The patients who fill out the web forms, who add their data, and according to legislation such as GDPR and Australia’s on Privacy laws, must be owners of the data, have free access to it, and determine who or what has access.
The third parties performing analyses on patient data and trial requirements, but not patient identification.
The trial administrators themselves who contact or are contacted by successful patients.
The problem now is how users get past the firewall and countermeasures and onto whatever secure network you’ve erected. Make it too hard and users will just give up. Make it too easy, and you get breached.
This conundrum can be solved by adding a new level, a tool that can manage database access, configured to handle the network, the firewall and countermeasures. Then, you add user accounts, hardened with additional security. Lastly, you configure these accounts to access only the data relevant to their role.

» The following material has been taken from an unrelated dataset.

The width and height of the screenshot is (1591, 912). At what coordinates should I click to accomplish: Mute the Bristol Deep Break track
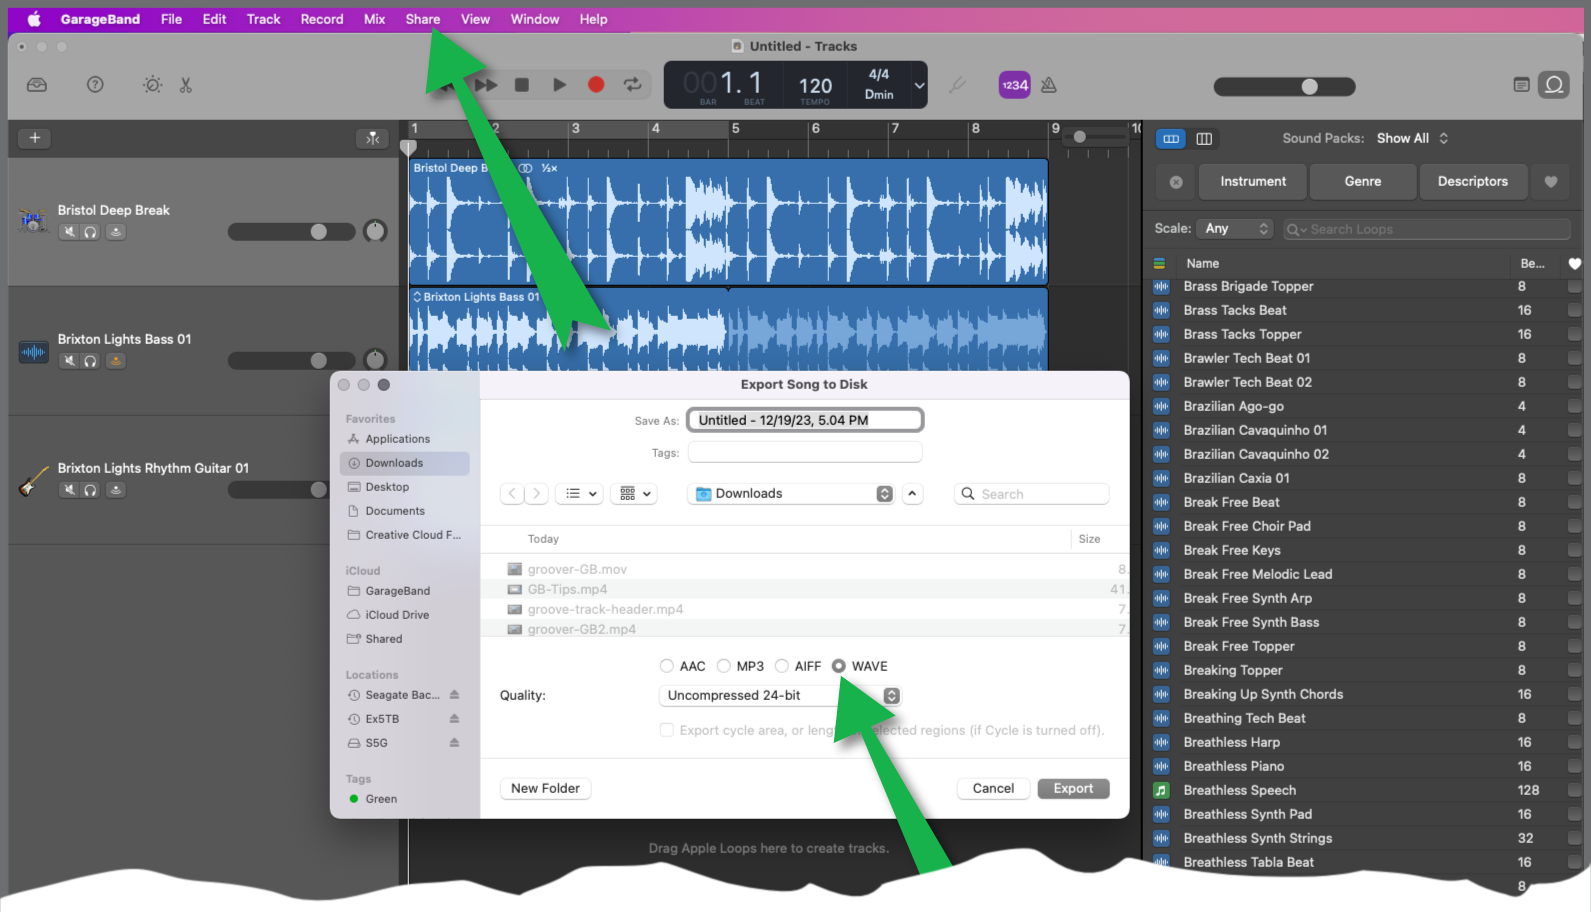click(x=69, y=232)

This application needs to apply zero-trust principles regarding database access, which can be broken down as follows:
Secure all direct database credentials (such as the logins to the database the Upguard researcher used)
Manage all secure database connections.
Allow creation of user accounts, including additional authentication methods such as two-factor and push authentication.
Control user account access to data; users see only what they’re authorized to view, edit or delete.
Allow connection only for authorized users.
Notify and log connection attempts for audit and administration purposes.
What does this mean in context?
Neoclinical implemented a publicly accessible login to their database. The researcher was able to breach the database and access the entire system using a username and password combination.
How can this be avoided?
Securing the database is the first step, but there’s a balancing act between security and access. Users and applications still need to connect to do their work. Make security too tight, and you prevent the work.
Mamori.io is an all-in-one tool that simplifies this process in one application, and its deployment would have avoided the Upguard scenario in these ways:
Databases are not public facing and can be securely firewalled; they’re only accessible to the Mamori application.
Database access is controlled through login to Mamori, and added authentication including multifactor and push authentication used on user devices to confirm legitimate login attempts.
Access Policies are used to control who can login, when they can login, their location, even their IP.
Database Policies add Masking, Encryption and Hashing to data on a user or role basis.
Roles govern the Database privileges and the tables an account can query.
At a fundamental level, public facing databases are inherently dangerous. Every business and DBA has to manage ease of use with securing their data. This can be performed through complex server and database configuration with a number of tools. And it can break for the smallest reason. Hackers can target unpatched hardware, poorly configured software and even the humans that use them.
Mamori takes these elements out of the equation. You can secure your systems completely, while making access to the data simple.